If you run two or three solaris branded (aka native) zones on a Solaris host, it will likely just work without thinking about memory, CPU count, or disk space. However, if you plan on running, say, 10, 50, 100, or more native zones on a single Solaris host, one should really know what to expect with regard to resource consumption of a single native zone, and thus how to set up the host system to run many of those.
This article provides basic information on suggested minimums related to how much resources a Solaris host needs to run native zones. Note that as every set-up is unique, nothing is set in stone and the admin will likely need to adjust those recommentations to the actual environment.

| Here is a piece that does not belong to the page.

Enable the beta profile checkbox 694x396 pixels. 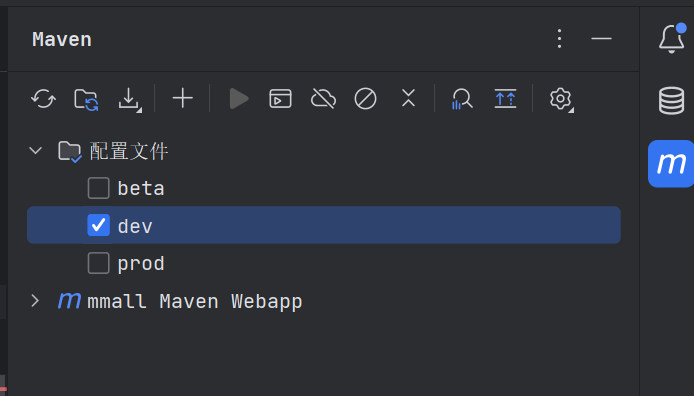(x=98, y=188)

As any software nowadays should run in some kind of virtualization, we will assume the host will be a Kernel Zone and will make relevant suggestions related to that. You can of course run your native zones on a bare metal system if you decide so. In that case the flexibility around adding/removing resources to the host on the fly is limited in contrast to a Kernel Zone, or a Logical Domain on SPARC.
TL;DR
If you want to run native zones on a Solaris host, we recommend to use the following minimums:
- Reserve at least 8GB of memory for the host itself (kernel, ZFS, userland). We assume the swap is set to its installation default 1GB or 2GB.
- For each native zone expected to run, add 300MB of memory on top of those 8GB assigned for the host. Based on what the zone is to be actually used for, you need to increase that estimate accordingly.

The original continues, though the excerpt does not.